Matshidiso R. Moeti, the WHO's regional director for Africa, says security is a "key challenge" in eradicating polio. Nigeria, for instance, collaborates closely with the military on vaccination programs. The military goes in first and "cleans up," she says. "But I don't want to contemplate too closely what that means."
"We need to learn the lessons from polio so we know how and when to work in these insecure areas," says Moeti. "And we need to make sure eradicating polio is not just a commitment of a country's health minister, but also of its finance minister."
Often governments rely on private initiatives, like the Bill and Melinda Gates Foundation, to help with their vaccination responsibilities. They may in fact have to. But richer nations could also pitch in a little more, where there is the political will.
Nellie Bristol, a senior fellow at the Center for Strategic and International Studies, says foreign investment in the US is "better than most" even at 1 percent of the federal budget. But if Donald Trump wins the upcoming election, "all bets are off."
Many ways to fail on polio
There is a lot of talk about eradicating diseases by 2030 at this World Health Summit, whether it is polio, HIV, or tuberculosis. Eradication, however, is not inevitable - even with all the technology in the world. So what if we fail?

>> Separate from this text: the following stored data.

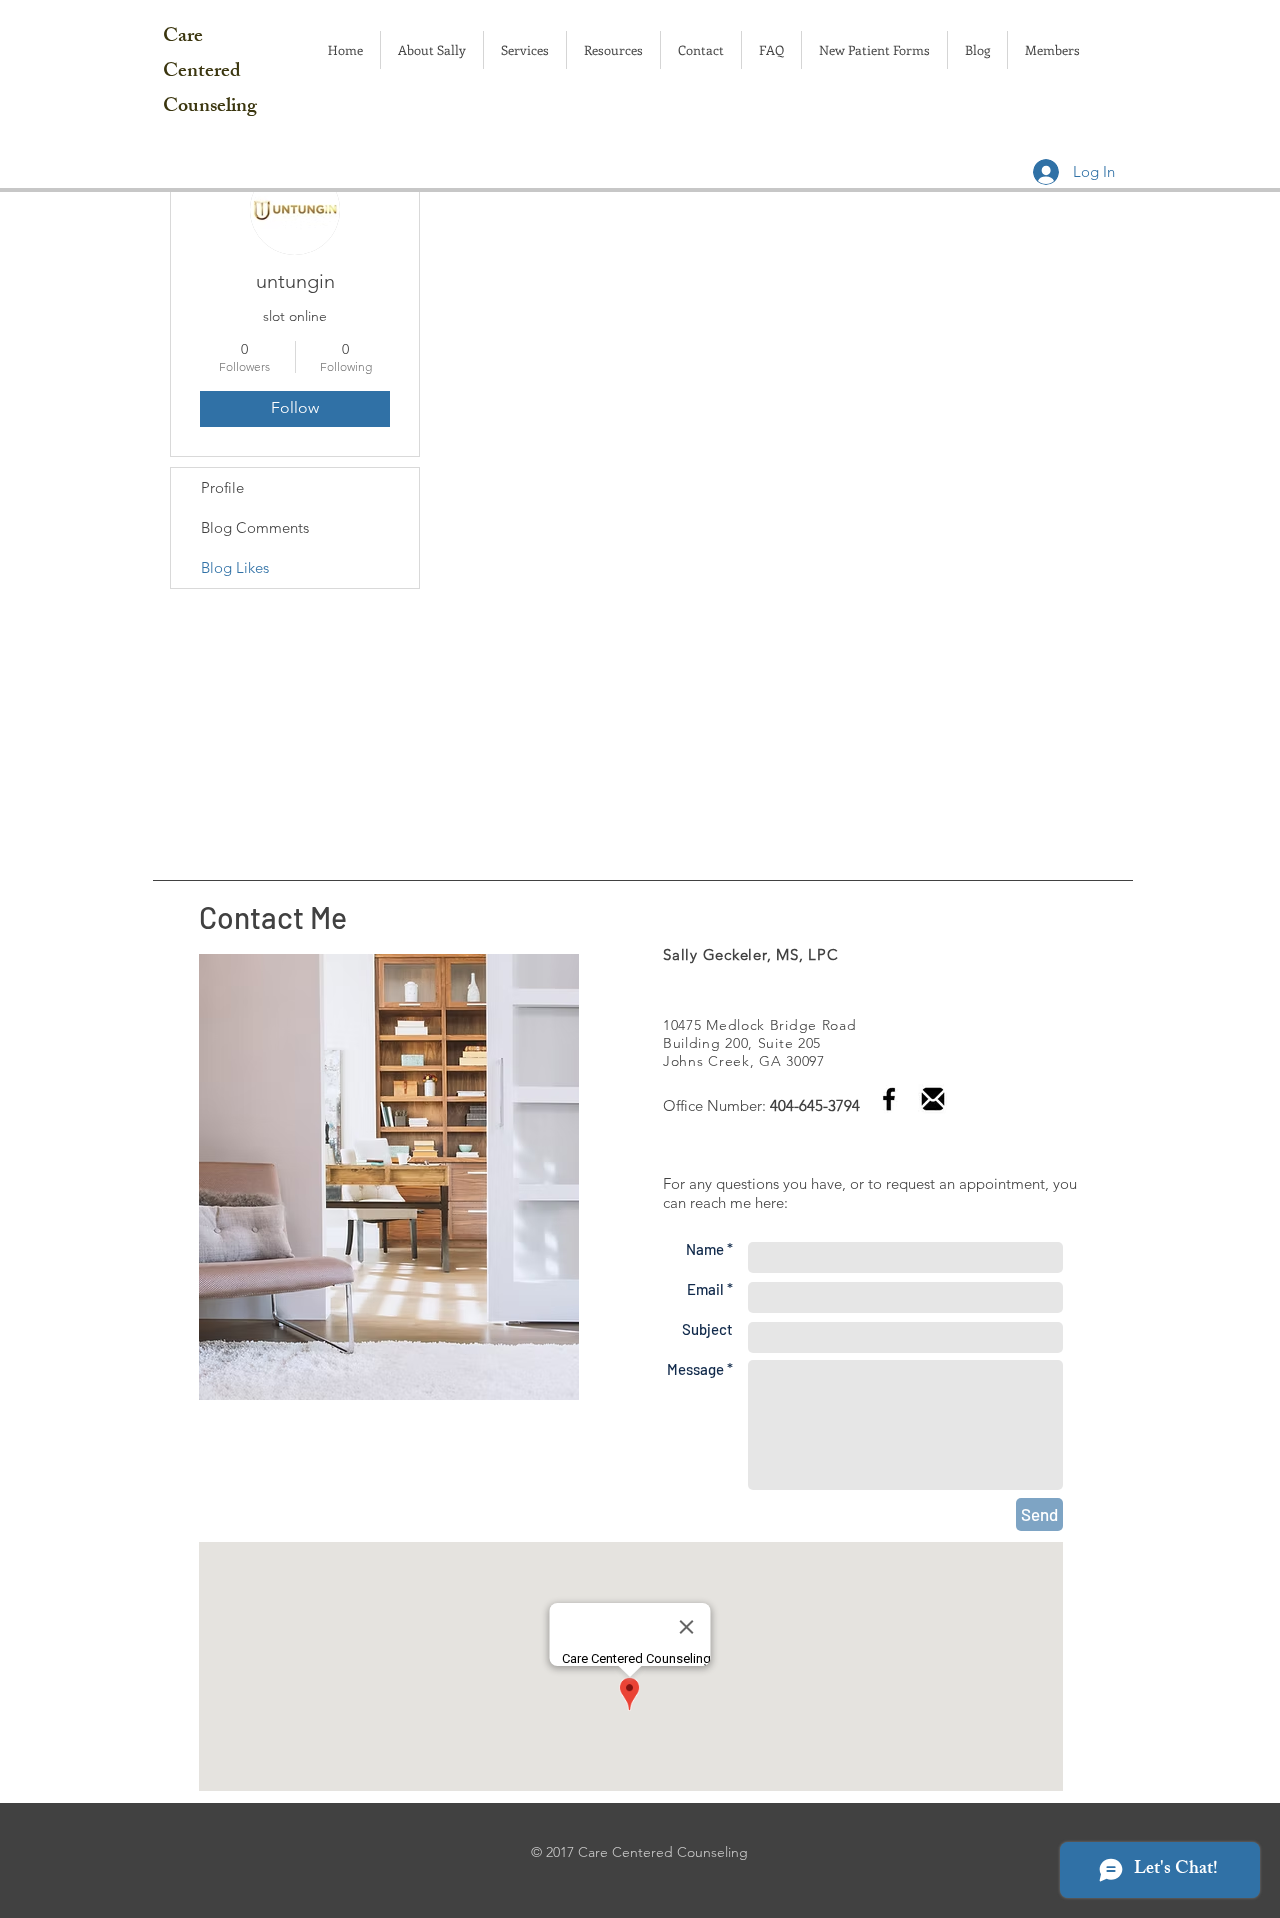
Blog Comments (255, 527)
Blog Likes (235, 567)
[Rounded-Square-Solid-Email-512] (933, 1099)
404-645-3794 (815, 1105)
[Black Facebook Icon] (889, 1099)
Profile (222, 487)
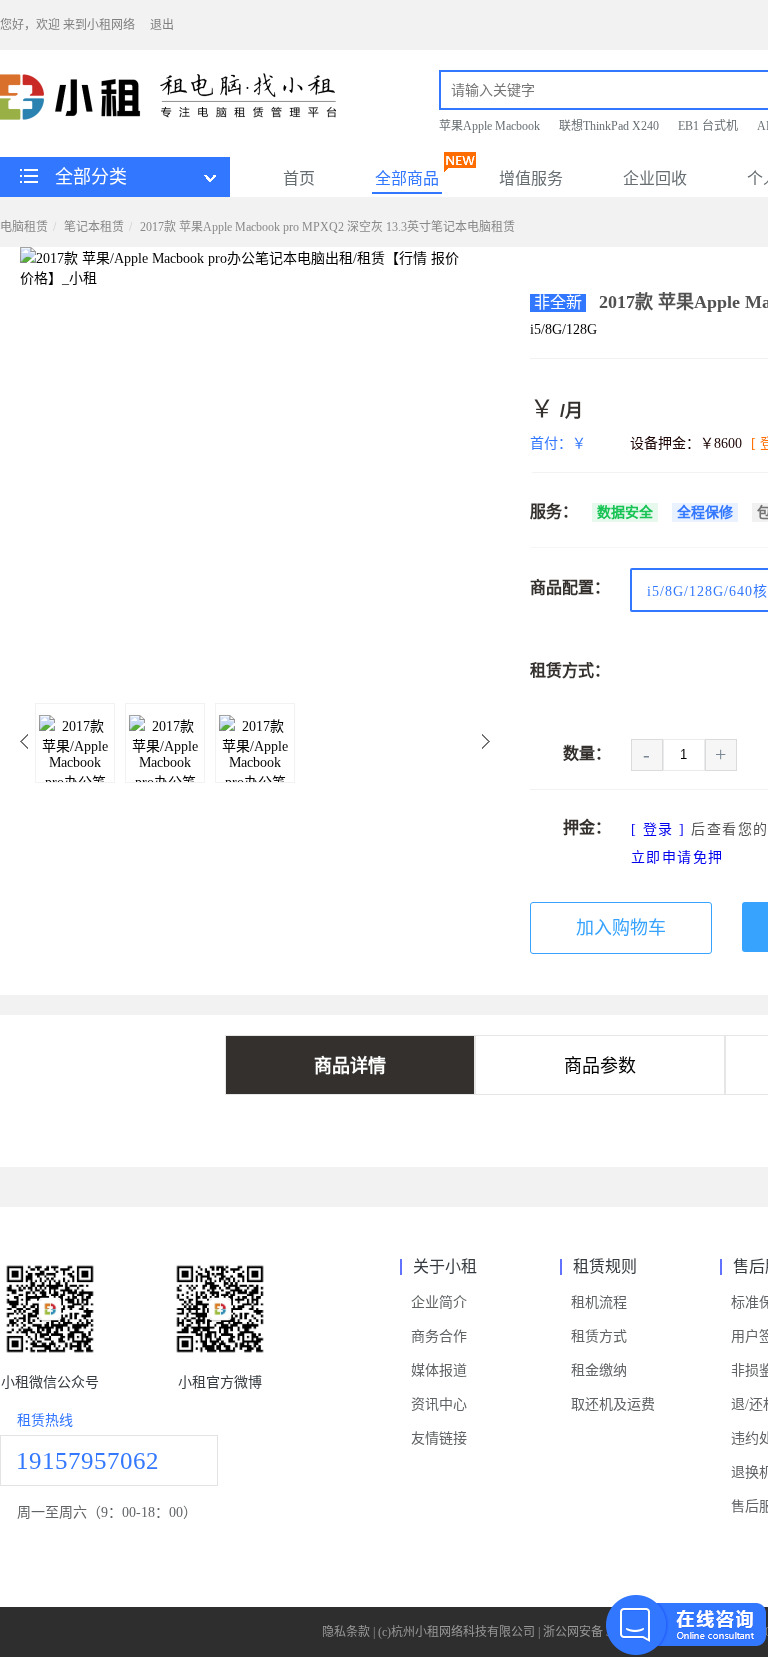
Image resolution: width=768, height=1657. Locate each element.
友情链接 (439, 1438)
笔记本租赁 (94, 227)
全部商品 (407, 178)
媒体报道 (439, 1370)
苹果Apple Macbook (489, 126)
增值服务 (531, 178)
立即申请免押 (677, 857)
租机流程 (599, 1302)
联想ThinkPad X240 (609, 126)
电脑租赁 (24, 227)
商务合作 (439, 1336)
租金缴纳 (599, 1370)
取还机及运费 (613, 1404)
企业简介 (439, 1302)
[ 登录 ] (658, 829)
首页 (299, 178)
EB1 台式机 (708, 126)
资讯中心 (439, 1404)
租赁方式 (599, 1336)
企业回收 (655, 178)
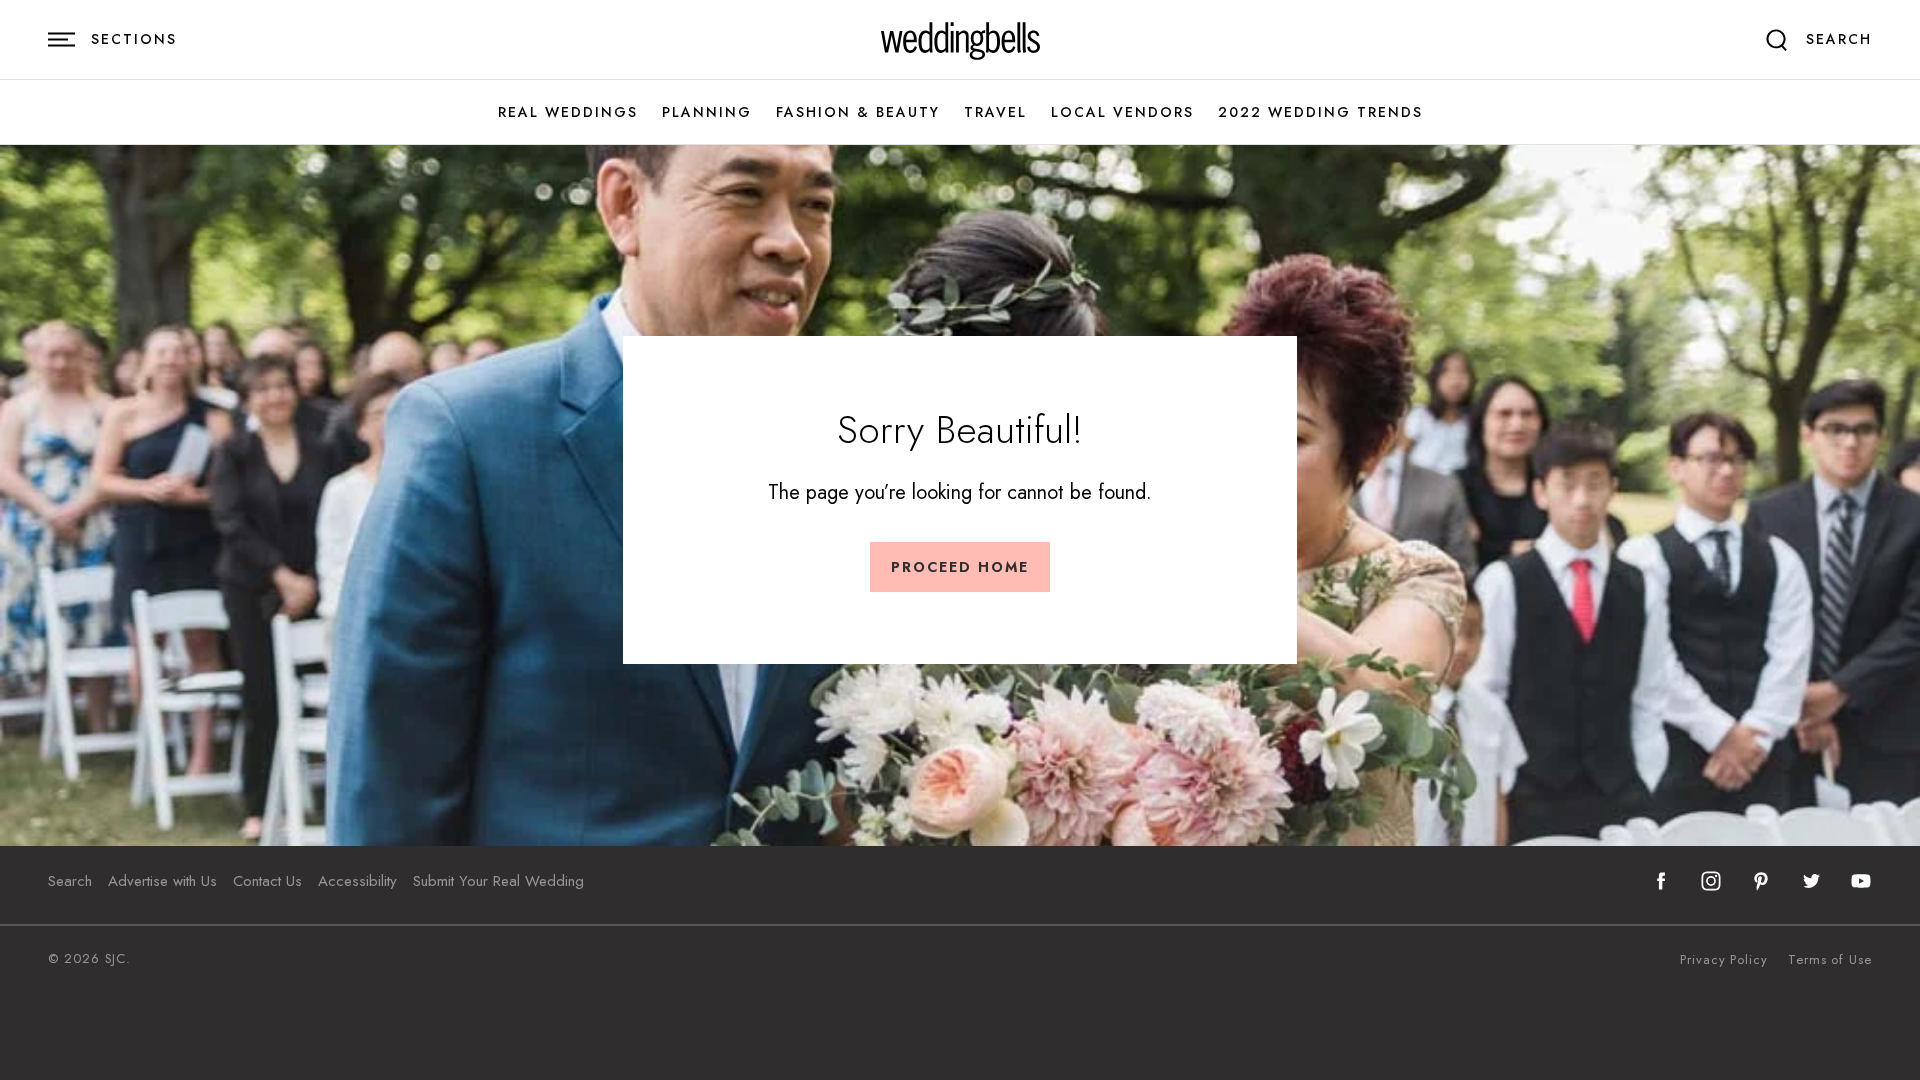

Ilona Kickbsuch, who heads the Global Health Center in Switzerland, says "people love to eradicate things, but we may fail to learn the lessons from polio. We have not learnt the lessons from smallpox, so what happens when we next try to eradicate measles."
Failure may be a badge of honor for technology entrepreneurs, who boast about blowing millions of venture capital. But as Silicon Valley moves increasingly into the area of health, it may like to take note there is no room for failure here.
And you got that message loud and clear when Kickbusch's colleague, Stephen Matlin, took the notion of failure to its ultimate conclusion with a simple question on Tuesday (11.10.2016).
He asked: "What if we fail to eradicate polio?"
Matlin says interest in disease always spikes during emergencies, and we saw with the Ebola outbreak in western Africa. So "what does polio need now" to ensure we eradicate it? Surely, not another global pandemic.